Job Description :
We seek a talented SRE/DevOps Engineer to drive reliability, scalability, and performance of critical systems in Azure Core, specifically focusing on Office 365 buildouts. The ideal candidate will have hands-on experience in cloud infrastructure, automation, monitoring, and incident management. You will be responsible for deploying resources in public and sovereign clouds, troubleshooting complex system issues, and working with large datasets to generate operational insights.
Responsibilities:
· Participate in on-call rotations, responding to production incidents during non-business hours, weekends, and holidays as needed. Manage and resolve system incidents by leading incident bridges, troubleshooting, and
driving resolution.
· Continuously monitor system performance using telemetry tools to identify and resolve potential issues before they impact service reliability. Ensure all performance metrics remain within acceptable limits and drive towards KPIs.
· Maintain automation tools, reducing manual efforts and increasing reliability.
· Lead and execute buildouts, ensuring timely deliveries, and troubleshooting deployment issues.

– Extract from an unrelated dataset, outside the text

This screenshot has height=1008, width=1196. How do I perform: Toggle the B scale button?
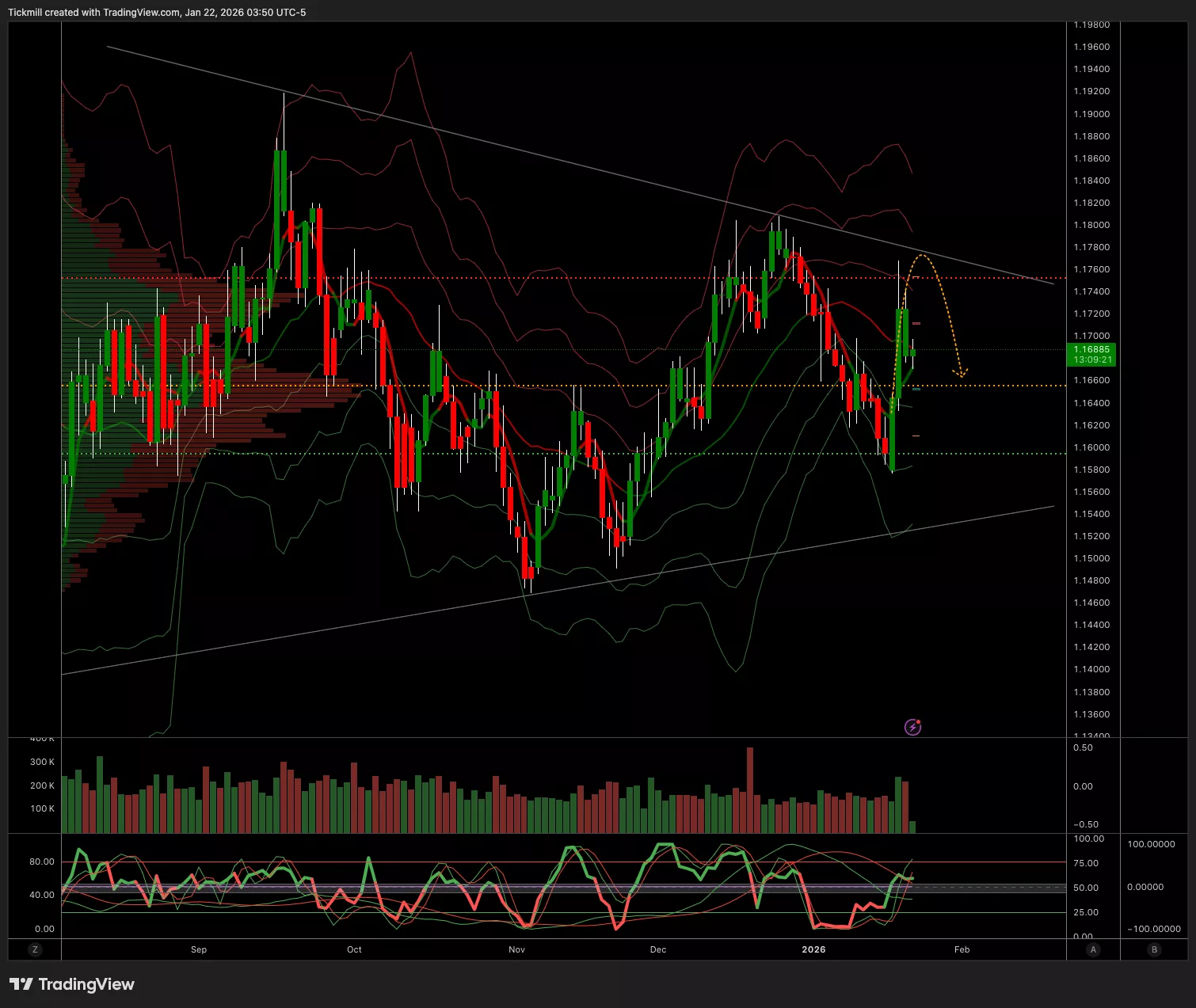pyautogui.click(x=1154, y=949)
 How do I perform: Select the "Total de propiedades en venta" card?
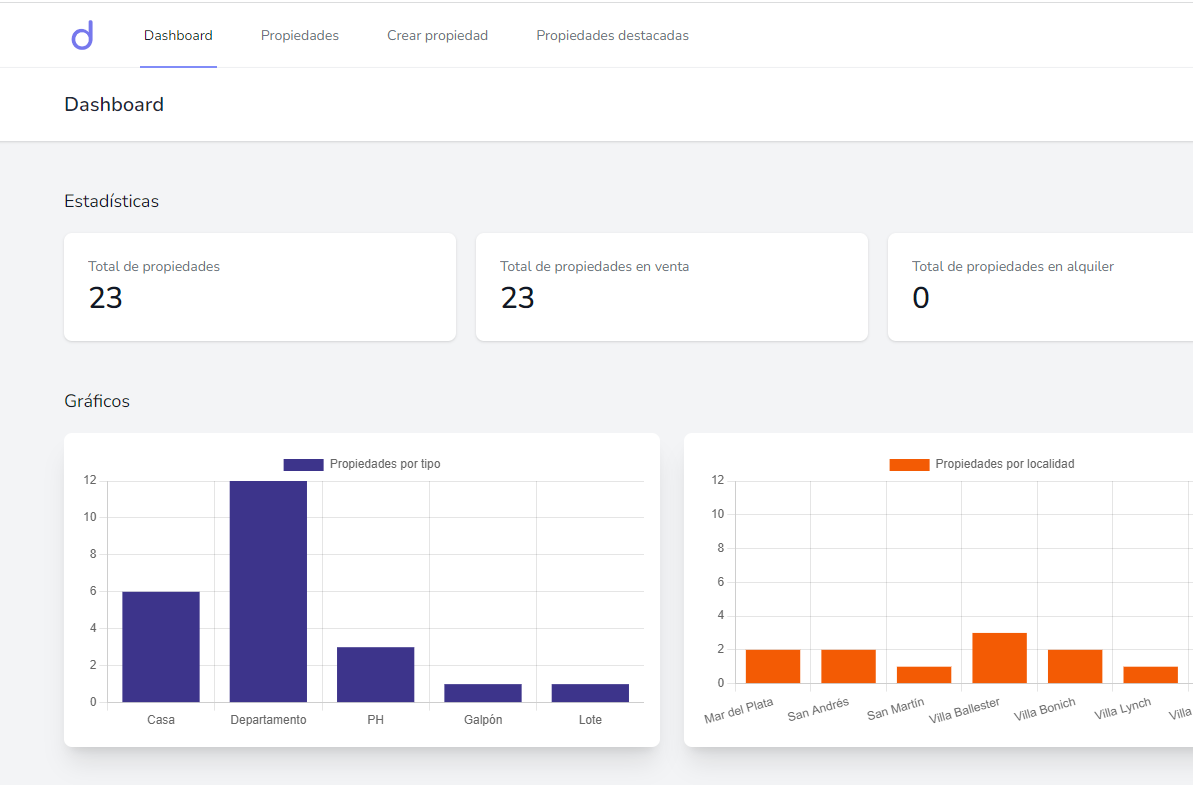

· Analyze operational data, create dashboards, and report on system chokepoints, throughput, and performance. Identify areas for cycle time reduction and incident toil minimization.
· Conduct postmortem reviews and lead blameless post-incident reviews to determine root cause and improve service resiliency. Implement preventive measures to avoid repeat issues.
· Create and maintain comprehensive documentation, including technical procedures, playbooks, and TSGs, to help streamline incident response and improve operational knowledge sharing.
Requirements
· Bachelor’s degree in computer science, or related technical discipline
· Strong experience with Azure DevOps, including subscription
management, Azure Portal, CLI, and deploying Azure Virtual Machines.